Collected data:

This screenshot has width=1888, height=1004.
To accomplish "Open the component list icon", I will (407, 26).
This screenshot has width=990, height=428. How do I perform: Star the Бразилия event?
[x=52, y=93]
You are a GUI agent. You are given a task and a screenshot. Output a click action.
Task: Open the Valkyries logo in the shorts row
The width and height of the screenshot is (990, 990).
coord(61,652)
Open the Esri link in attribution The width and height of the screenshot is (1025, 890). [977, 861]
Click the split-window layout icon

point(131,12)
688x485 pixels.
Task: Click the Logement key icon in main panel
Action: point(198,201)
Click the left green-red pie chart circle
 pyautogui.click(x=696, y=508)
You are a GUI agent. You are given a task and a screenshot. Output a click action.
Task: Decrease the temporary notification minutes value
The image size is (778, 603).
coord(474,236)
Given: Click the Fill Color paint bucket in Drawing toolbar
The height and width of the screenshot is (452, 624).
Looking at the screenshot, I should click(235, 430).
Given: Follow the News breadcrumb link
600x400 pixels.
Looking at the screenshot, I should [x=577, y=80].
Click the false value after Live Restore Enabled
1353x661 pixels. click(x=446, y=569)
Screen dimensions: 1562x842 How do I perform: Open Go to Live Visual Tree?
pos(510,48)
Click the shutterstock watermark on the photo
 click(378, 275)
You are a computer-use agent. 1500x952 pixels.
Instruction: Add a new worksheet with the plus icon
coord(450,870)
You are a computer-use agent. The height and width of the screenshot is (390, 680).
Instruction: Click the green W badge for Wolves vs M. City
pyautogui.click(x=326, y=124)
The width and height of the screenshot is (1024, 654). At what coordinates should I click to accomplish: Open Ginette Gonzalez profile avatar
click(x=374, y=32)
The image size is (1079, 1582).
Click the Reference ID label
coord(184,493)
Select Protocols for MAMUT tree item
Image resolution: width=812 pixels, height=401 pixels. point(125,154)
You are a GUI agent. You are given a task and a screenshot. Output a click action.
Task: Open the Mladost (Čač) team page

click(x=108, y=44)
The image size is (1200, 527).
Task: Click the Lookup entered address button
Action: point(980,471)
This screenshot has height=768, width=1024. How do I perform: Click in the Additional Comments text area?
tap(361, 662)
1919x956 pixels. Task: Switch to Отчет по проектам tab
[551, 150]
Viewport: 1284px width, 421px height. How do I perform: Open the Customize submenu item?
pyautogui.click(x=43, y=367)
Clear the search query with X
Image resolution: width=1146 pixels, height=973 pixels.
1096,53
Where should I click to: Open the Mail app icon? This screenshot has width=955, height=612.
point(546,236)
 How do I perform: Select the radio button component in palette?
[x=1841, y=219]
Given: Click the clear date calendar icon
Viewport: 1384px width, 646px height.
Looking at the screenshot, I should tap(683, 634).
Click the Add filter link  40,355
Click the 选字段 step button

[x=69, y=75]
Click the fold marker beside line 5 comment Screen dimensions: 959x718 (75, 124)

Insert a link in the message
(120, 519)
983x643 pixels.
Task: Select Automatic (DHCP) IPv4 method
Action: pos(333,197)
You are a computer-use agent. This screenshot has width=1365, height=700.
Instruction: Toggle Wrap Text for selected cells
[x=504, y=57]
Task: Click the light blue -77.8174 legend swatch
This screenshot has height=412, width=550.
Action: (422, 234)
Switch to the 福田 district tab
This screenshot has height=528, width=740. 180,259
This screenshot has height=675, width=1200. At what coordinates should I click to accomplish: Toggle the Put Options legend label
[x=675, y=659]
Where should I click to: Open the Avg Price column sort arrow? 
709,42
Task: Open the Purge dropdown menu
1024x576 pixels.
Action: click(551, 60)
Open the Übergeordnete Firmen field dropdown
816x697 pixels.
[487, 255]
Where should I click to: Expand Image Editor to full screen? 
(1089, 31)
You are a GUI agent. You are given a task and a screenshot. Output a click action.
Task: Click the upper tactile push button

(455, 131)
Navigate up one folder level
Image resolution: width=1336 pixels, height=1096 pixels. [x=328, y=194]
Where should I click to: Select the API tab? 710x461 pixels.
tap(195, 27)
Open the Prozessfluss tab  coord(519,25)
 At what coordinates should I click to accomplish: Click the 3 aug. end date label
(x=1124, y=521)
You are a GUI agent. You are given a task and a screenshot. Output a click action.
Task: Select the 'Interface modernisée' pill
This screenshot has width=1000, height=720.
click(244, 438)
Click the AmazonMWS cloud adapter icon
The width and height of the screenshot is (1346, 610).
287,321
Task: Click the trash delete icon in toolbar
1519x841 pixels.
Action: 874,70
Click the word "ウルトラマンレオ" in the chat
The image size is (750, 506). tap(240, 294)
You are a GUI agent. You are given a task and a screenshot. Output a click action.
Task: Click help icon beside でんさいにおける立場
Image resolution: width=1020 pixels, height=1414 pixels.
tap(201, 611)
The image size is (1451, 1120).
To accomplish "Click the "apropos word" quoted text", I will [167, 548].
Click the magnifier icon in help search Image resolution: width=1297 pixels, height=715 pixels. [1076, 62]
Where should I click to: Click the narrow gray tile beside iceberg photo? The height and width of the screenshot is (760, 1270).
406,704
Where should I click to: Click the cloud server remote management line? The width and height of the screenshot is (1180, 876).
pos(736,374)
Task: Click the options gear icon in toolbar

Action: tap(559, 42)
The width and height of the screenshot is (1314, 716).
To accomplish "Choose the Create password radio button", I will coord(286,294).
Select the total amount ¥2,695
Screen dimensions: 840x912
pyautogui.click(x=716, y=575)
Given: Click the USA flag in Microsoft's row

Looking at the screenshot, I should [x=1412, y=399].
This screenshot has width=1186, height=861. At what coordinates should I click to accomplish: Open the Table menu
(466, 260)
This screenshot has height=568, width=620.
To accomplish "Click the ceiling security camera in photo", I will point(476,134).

THE TASK
Return every record exactly as it was given.

WRITTEN SOLUTION
This screenshot has width=1888, height=1004.
To accomplish "Open the component list icon", I will (407, 26).
This screenshot has width=990, height=428. How do I perform: Star the Бразилия event?
[x=52, y=93]
You are a GUI agent. You are given a task and a screenshot. Output a click action.
Task: Open the Valkyries logo in the shorts row
The width and height of the screenshot is (990, 990).
coord(61,652)
Open the Esri link in attribution The width and height of the screenshot is (1025, 890). [977, 861]
Click the split-window layout icon

point(131,12)
688x485 pixels.
Task: Click the Logement key icon in main panel
Action: point(198,201)
Click the left green-red pie chart circle
 pyautogui.click(x=696, y=508)
You are a GUI agent. You are given a task and a screenshot. Output a click action.
Task: Decrease the temporary notification minutes value
The image size is (778, 603).
coord(474,236)
Given: Click the Fill Color paint bucket in Drawing toolbar
The height and width of the screenshot is (452, 624).
Looking at the screenshot, I should click(235, 430).
Given: Follow the News breadcrumb link
600x400 pixels.
Looking at the screenshot, I should [x=577, y=80].
Click the false value after Live Restore Enabled
1353x661 pixels. click(x=446, y=569)
Screen dimensions: 1562x842 How do I perform: Open Go to Live Visual Tree?
pos(510,48)
Click the shutterstock watermark on the photo
 click(378, 275)
You are a computer-use agent. 1500x952 pixels.
Instruction: Add a new worksheet with the plus icon
coord(450,870)
You are a computer-use agent. The height and width of the screenshot is (390, 680).
Instruction: Click the green W badge for Wolves vs M. City
pyautogui.click(x=326, y=124)
The width and height of the screenshot is (1024, 654). At what coordinates should I click to accomplish: Open Ginette Gonzalez profile avatar
click(x=374, y=32)
The image size is (1079, 1582).
Click the Reference ID label
coord(184,493)
Select Protocols for MAMUT tree item
Image resolution: width=812 pixels, height=401 pixels. point(125,154)
You are a GUI agent. You are given a task and a screenshot. Output a click action.
Task: Open the Mladost (Čač) team page

click(x=108, y=44)
The image size is (1200, 527).
Task: Click the Lookup entered address button
Action: point(980,471)
This screenshot has height=768, width=1024. How do I perform: Click in the Additional Comments text area?
tap(361, 662)
1919x956 pixels. Task: Switch to Отчет по проектам tab
[551, 150]
Viewport: 1284px width, 421px height. How do I perform: Open the Customize submenu item?
pyautogui.click(x=43, y=367)
Clear the search query with X
Image resolution: width=1146 pixels, height=973 pixels.
1096,53
Where should I click to: Open the Mail app icon? This screenshot has width=955, height=612.
point(546,236)
 How do I perform: Select the radio button component in palette?
[x=1841, y=219]
Given: Click the clear date calendar icon
Viewport: 1384px width, 646px height.
Looking at the screenshot, I should tap(683, 634).
Click the Add filter link  40,355
Click the 选字段 step button

[x=69, y=75]
Click the fold marker beside line 5 comment Screen dimensions: 959x718 (75, 124)

Insert a link in the message
(120, 519)
983x643 pixels.
Task: Select Automatic (DHCP) IPv4 method
Action: pos(333,197)
You are a computer-use agent. This screenshot has width=1365, height=700.
Instruction: Toggle Wrap Text for selected cells
[x=504, y=57]
Task: Click the light blue -77.8174 legend swatch
This screenshot has height=412, width=550.
Action: (422, 234)
Switch to the 福田 district tab
This screenshot has height=528, width=740. 180,259
This screenshot has height=675, width=1200. At what coordinates should I click to accomplish: Toggle the Put Options legend label
[x=675, y=659]
Where should I click to: Open the Avg Price column sort arrow? 
709,42
Task: Open the Purge dropdown menu
1024x576 pixels.
Action: click(551, 60)
Open the Übergeordnete Firmen field dropdown
816x697 pixels.
[487, 255]
Where should I click to: Expand Image Editor to full screen? 
(1089, 31)
You are a GUI agent. You are given a task and a screenshot. Output a click action.
Task: Click the upper tactile push button

(455, 131)
Navigate up one folder level
Image resolution: width=1336 pixels, height=1096 pixels. [x=328, y=194]
Where should I click to: Select the API tab? 710x461 pixels.
tap(195, 27)
Open the Prozessfluss tab  coord(519,25)
 At what coordinates should I click to accomplish: Click the 3 aug. end date label
(x=1124, y=521)
You are a GUI agent. You are given a task and a screenshot. Output a click action.
Task: Select the 'Interface modernisée' pill
This screenshot has width=1000, height=720.
click(244, 438)
Click the AmazonMWS cloud adapter icon
The width and height of the screenshot is (1346, 610).
287,321
Task: Click the trash delete icon in toolbar
1519x841 pixels.
Action: 874,70
Click the word "ウルトラマンレオ" in the chat
The image size is (750, 506). tap(240, 294)
You are a GUI agent. You are given a task and a screenshot. Output a click action.
Task: Click help icon beside でんさいにおける立場
Image resolution: width=1020 pixels, height=1414 pixels.
tap(201, 611)
The image size is (1451, 1120).
To accomplish "Click the "apropos word" quoted text", I will [167, 548].
Click the magnifier icon in help search Image resolution: width=1297 pixels, height=715 pixels. [1076, 62]
Where should I click to: Click the narrow gray tile beside iceberg photo? The height and width of the screenshot is (760, 1270).
406,704
Where should I click to: Click the cloud server remote management line? The width and height of the screenshot is (1180, 876).
pos(736,374)
Task: Click the options gear icon in toolbar

Action: tap(559, 42)
The width and height of the screenshot is (1314, 716).
To accomplish "Choose the Create password radio button", I will coord(286,294).
Select the total amount ¥2,695
Screen dimensions: 840x912
pyautogui.click(x=716, y=575)
Given: Click the USA flag in Microsoft's row

Looking at the screenshot, I should [x=1412, y=399].
This screenshot has width=1186, height=861. At what coordinates should I click to accomplish: Open the Table menu
(466, 260)
This screenshot has height=568, width=620.
To accomplish "Click the ceiling security camera in photo", I will point(476,134).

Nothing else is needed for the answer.